=== Задания к выполнению ===
1. Ответьте на вопросы по отрывку о постах ГИБДД:
(a) Сколько стационарных постов ГАИ было на отрезке федеральной трассы, проходящем через Ингушетию?
(b) Куда ехали трое из четырех офицеров, сидевших в машине?
(c) Какую сумму милиционер потребовал с каждого из них?
2. Продолжите отрывок о постах ГИБДД, начав сразу после его последнего предложения.

=== Предложенный отрывок ===
▬▬▬▬▬▬

Но были и другие обстоятельства, которые лично от вас уже никак не зависели.

 

МОЯ МИЛИЦИЯ МЕНЯ БЕРЕЖЕТ?

 

Федеральная дорога Баку–Ростов проходит через несколько республик, в том числе и по Чечне с Ингушетией. А Ингушетия в том месте, где по ней пролегает федеральная трасса, совсем узенькая – ну, может быть, немногим более тридцати километров. На этой же трассе и столица Ингушетии Назрань находится. Так вот на этом коротком отрезке дороги было расположено четыре стационарных поста ГАИ. Теперь они называются ГИБДД. На этих постах несли службу суровые ингушские милиционеры, и занимались они там «гибддизмом». Вернее сказать – «гибддировали». Что это значит? Да просто спокойно проехать через эти посты без приключений и неприятностей было практически невозможно. Публика там несла службу очень наглая и алчная. Для военнослужащих, выезжающих из Чечни, это было первое и очень трудное испытание. Прорваться сквозь эти милицейские заслоны с минимальными потерями было сродни героизму. Даже тошно вспоминать сейчас о том, что происходило на этих милицейских постах. Особенно отличался в худшую сторону пост на выезде из Ингушетии в Северную Осетию, немного не доезжая до осетинского села Чермен.

Напрасно кто-то может посчитать, что я сгущаю краски. К сожалению, все это было испытано на собственной шкуре. И столкнуться с этим пришлось уже в первую свою поездку.

Нас было четыре офицера в машине: трое ехали в отпуск, а я – в командировку. При мне было оружие, пистолет Макарова. На посту к нам подошла какая-то откормленная личность. На этом, с позволения сказать, милиционере была не милицейская и не военная форма, а какой-то камуфляж произвольного покроя и произвольной расцветки. Не потрудившись представиться и назвать себя, он сразу заявил, что дежурят они уже давно и успели проголодаться, да и время обеда уже подошло. А мы соответственно должны их этим обедом угостить. Потому каждый из нас обязан заплатить по пятьсот рублей. И тогда вопросов к нам не будет.

Глядя на пухлые, лоснящиеся щеки этого милиционера и на его висящий двойной подбородок, сразу в голову пришла мысль, что это он так, бедный, опух от голода.

Когда мы отказались платить деньги, сотрудники этого поста стаей слетелись к нам и, галдя и крича, начали требовать, чтобы мы предоставили для осмотра автомобиль и личные вещи. В таких условиях трудно было сохранять спокойствие и не потерять самообладание. На это и делался расчет местных ментов. Методика действий, в том числе и психологическое давление, у них была отработана.

▬▬▬▬▬▬

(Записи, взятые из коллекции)

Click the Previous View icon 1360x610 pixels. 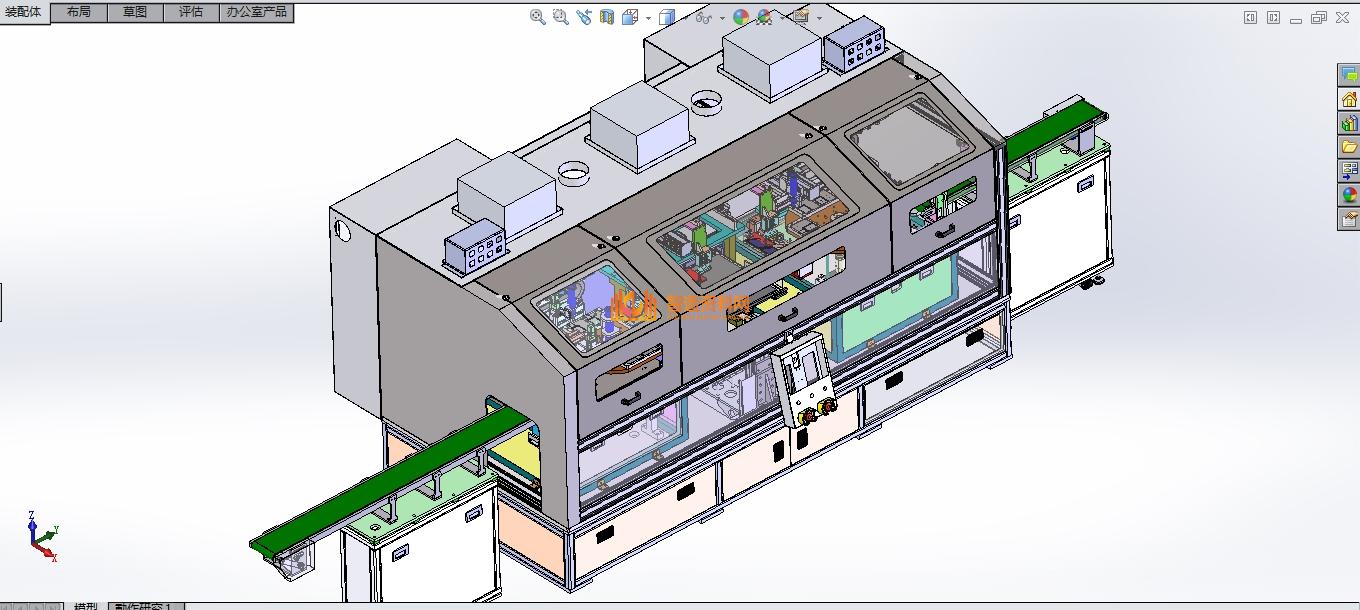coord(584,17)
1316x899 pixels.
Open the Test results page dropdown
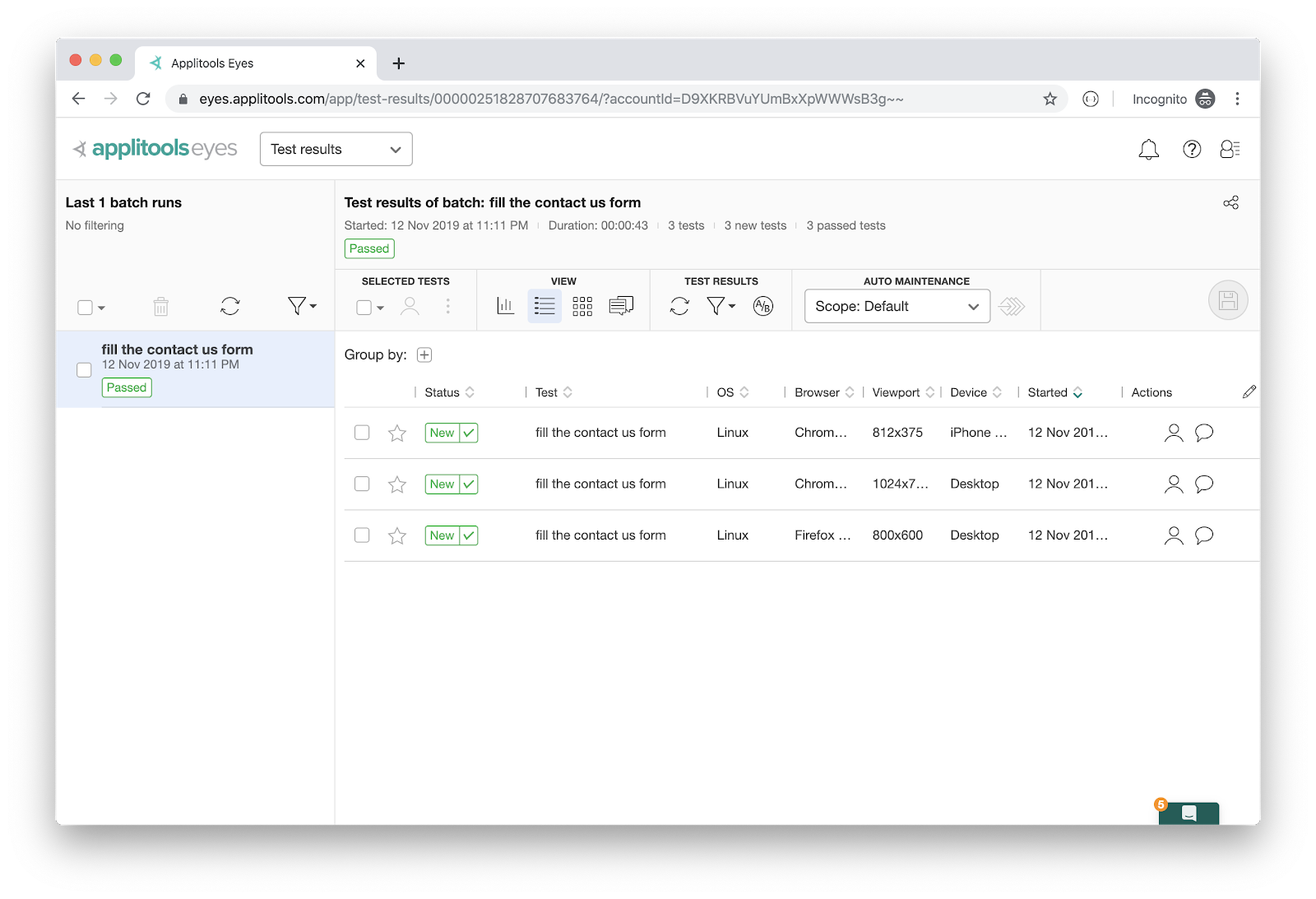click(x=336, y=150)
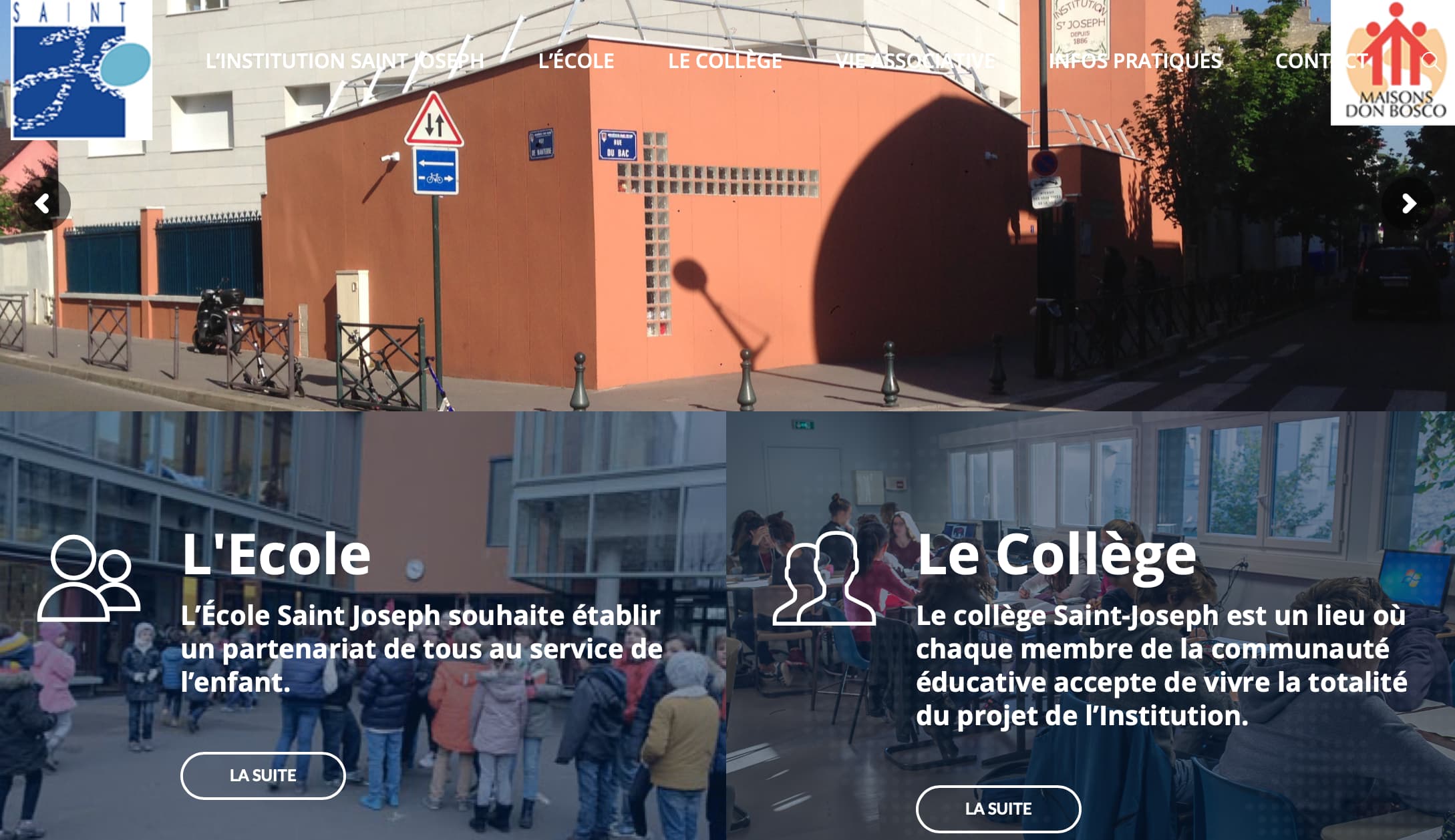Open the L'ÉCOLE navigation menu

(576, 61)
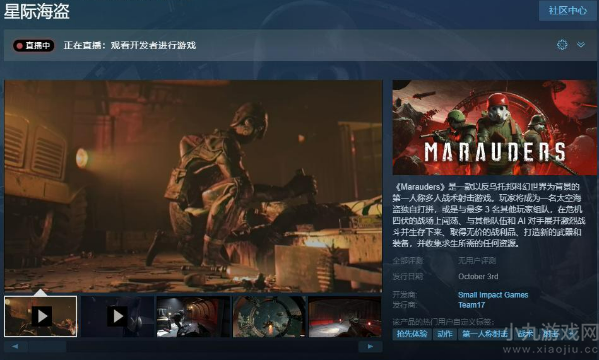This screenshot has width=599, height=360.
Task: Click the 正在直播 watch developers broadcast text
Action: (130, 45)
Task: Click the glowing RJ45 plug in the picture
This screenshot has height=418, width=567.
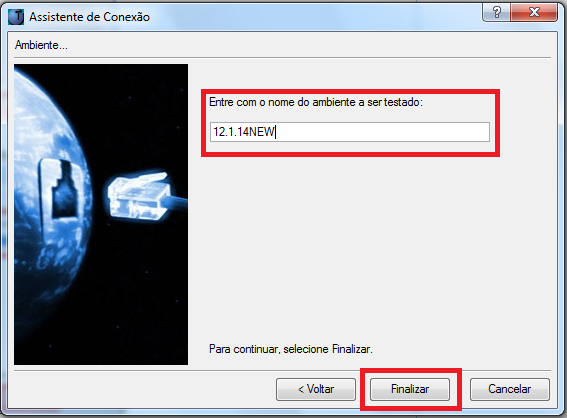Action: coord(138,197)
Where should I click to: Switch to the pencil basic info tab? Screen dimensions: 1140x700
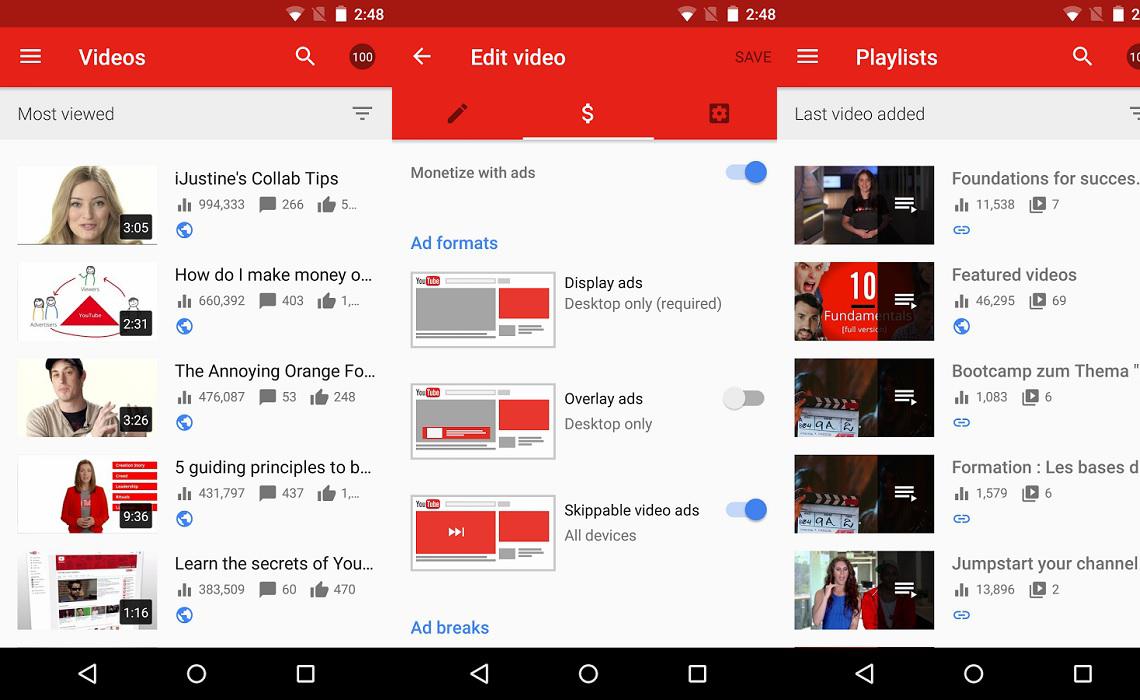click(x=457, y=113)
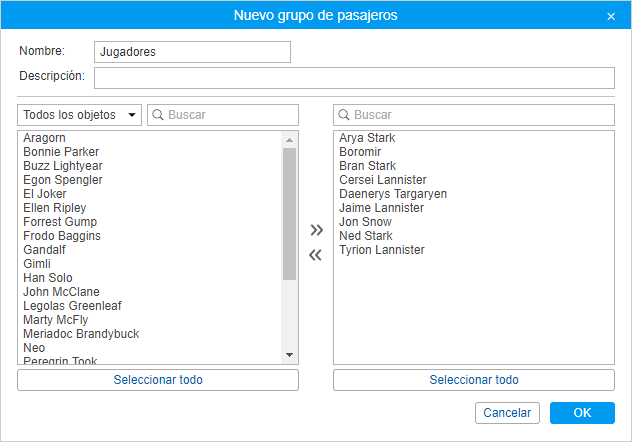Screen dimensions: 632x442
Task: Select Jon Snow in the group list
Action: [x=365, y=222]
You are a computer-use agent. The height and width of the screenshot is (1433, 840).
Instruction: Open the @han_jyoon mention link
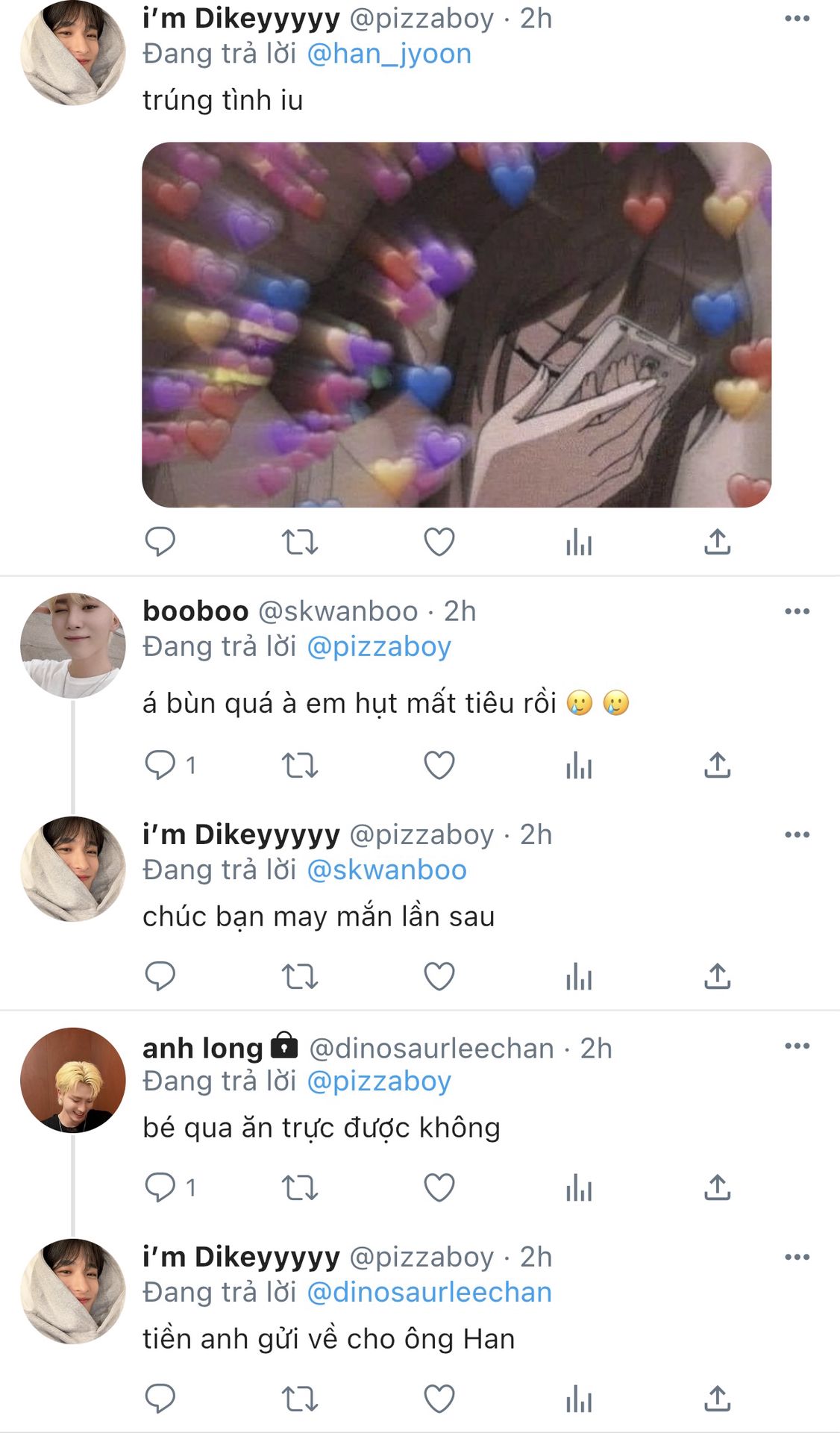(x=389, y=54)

▬▬▬▬▬▬

=== Ответы по заданиям ===
1.
(a) Четыре.
(b) В отпуск.
(c) По пятьсот рублей.

2.
В вещах они ковырялись медленно и с особым удовольствием, явно тянули время, брали на измор. То из вещей, что им нравилось, начинали клянчить себе в подарок.

Один из милиционеров без интереса просматривал мои документы. В командировочном предписании обнаружил запись о том, что при мне находится пистолет. Уточнил, действительно ли у меня имеется оружие. Я подтвердил. Он сразу поделился этой новостью со своими, мягко говоря, товарищами. Наглости у тех ребят сразу поубавилось. Наличие оружия оказалось весомым аргументом в нашу пользу. В конечном итоге «голодные» милиционеры отпустили нас с миром. В дальнейшем мне по долгу службы часто приходилось ездить пройденным маршрутом. На этих милицейских постах я со временем примелькался, и меня стали узнавать в лицо. Но, тем не менее, периодически дело не обходилось без скандалов. Потом я стал презентовать местным ментам в качестве подарка по паре пачек «макаровских» патронов, и только после этого между нами возникло что-то похожее на приятельские отношения. Проблемы на дороге лично для меня закончились.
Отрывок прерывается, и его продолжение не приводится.